# Great products for poling skiffs/ kayaks



## Demeter (Apr 13, 2006)

I found a couple cool additions for my skiff and my kayak that I plan to order. I wanted to create a online post to organize all the different websites.The first one is called the tackle web. In my 16 foot skiff, I often am forced to downsize what I bring along due to lack of storage. The tackle web is a hanging storage system.
The link will be posted below. 



If you know of any other great products for a boat or kayak, please add them to this post.


----------



## Demeter (Apr 13, 2006)

*1) tackle web*

http://www.tacklewebs.com/


----------



## Demeter (Apr 13, 2006)

The double rod rack for a yeti cooler.

http://www.coolerworks.com/


----------



## southpaw (Feb 25, 2009)

http://www.amazon.com/Marine-Beverage-Clamp-Cudas-Customs/dp/B007Z8A0QO

You can never have too many cup holders


----------



## salty_waders (Feb 13, 2006)

I have a product that I developed specifically for skiffs and kayaks. Its foam and holds flies & lures. Great for consoles, windshields, kayaks, etc etc. I dont think Im allowed to advertise it here but feel free to PM or email and I'll send you my website.
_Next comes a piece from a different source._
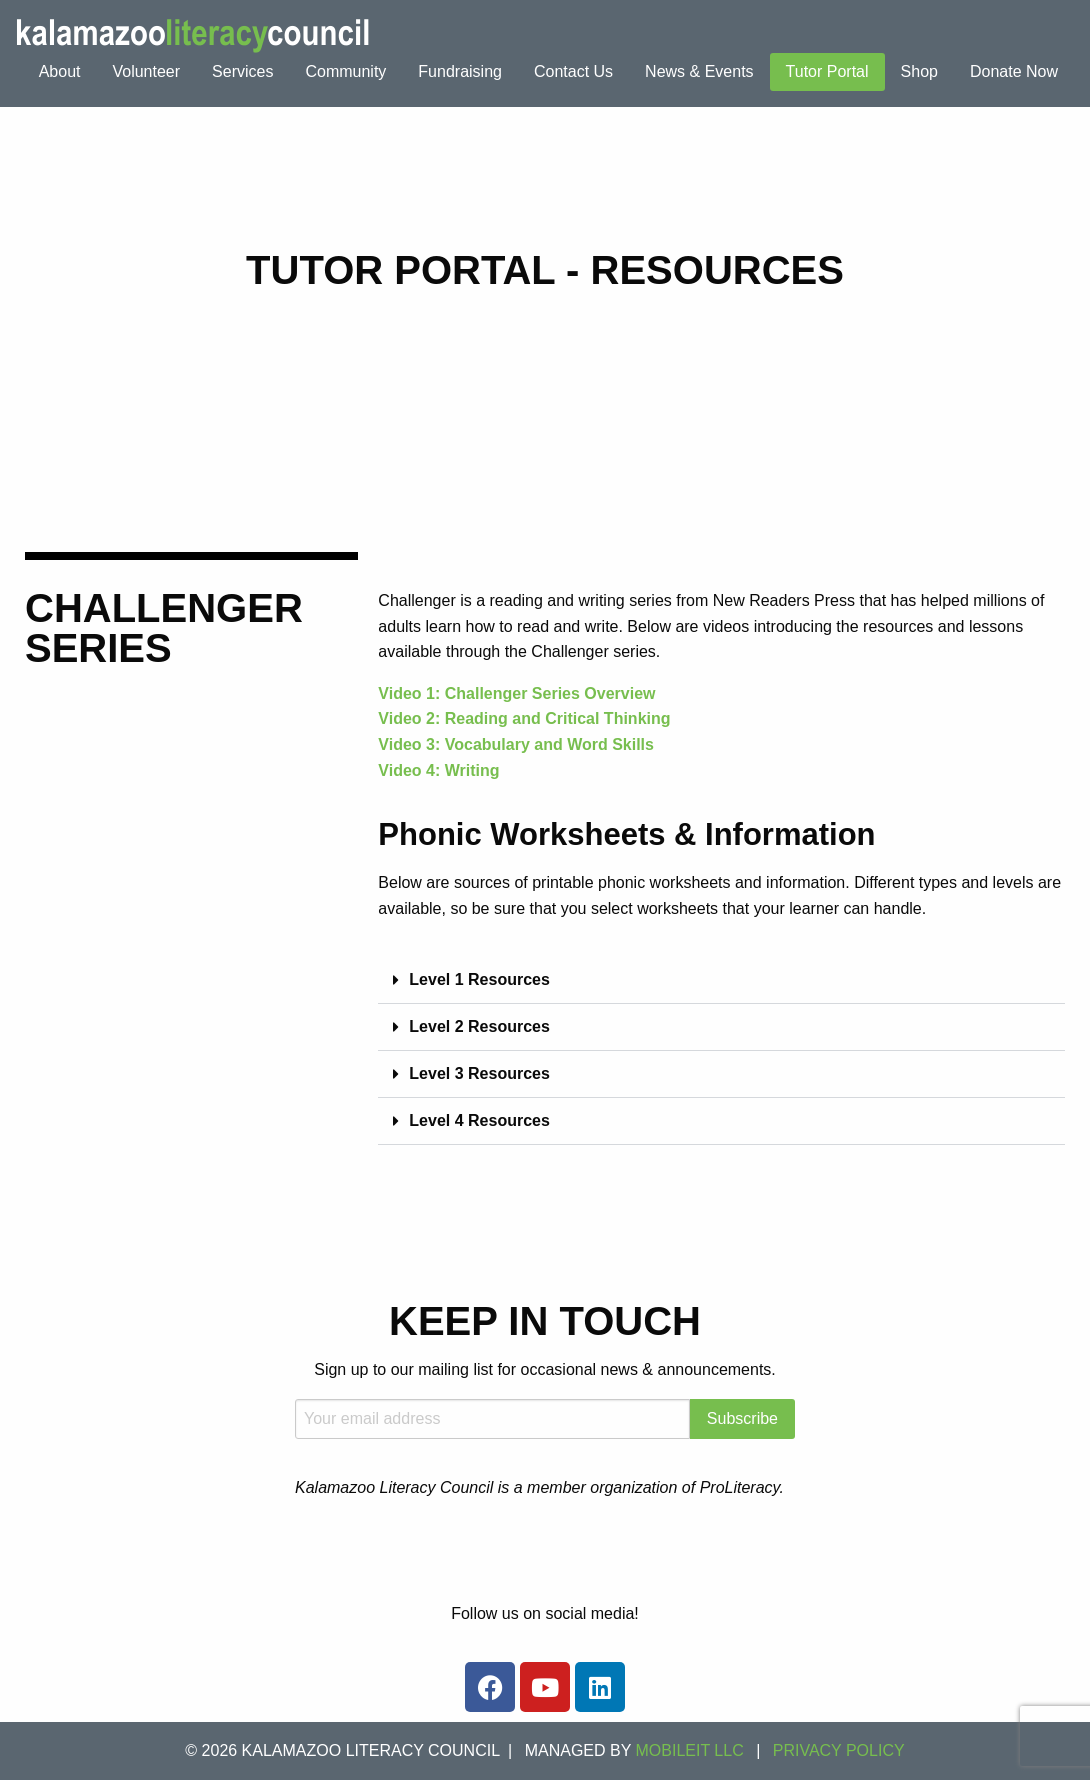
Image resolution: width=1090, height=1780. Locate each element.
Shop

Regards, Jeff


----------



## Fish Eye (Aug 19, 2013)

Where can you buy the collapsible striping baskets that you can use on your deck then fold up to store in a hatch?


----------



## Backcast (Jul 22, 2005)

*see if this will work*

https://www.google.com/search?q=col...http%3A%2F%2Fwww.flyfishbasket.com%2F;300;159


----------



## southpaw (Feb 25, 2009)

You can also use a collapsible laundry basket or trash can. Cost about $10. I use some dive weights I had laying around to keep it from blowing away


----------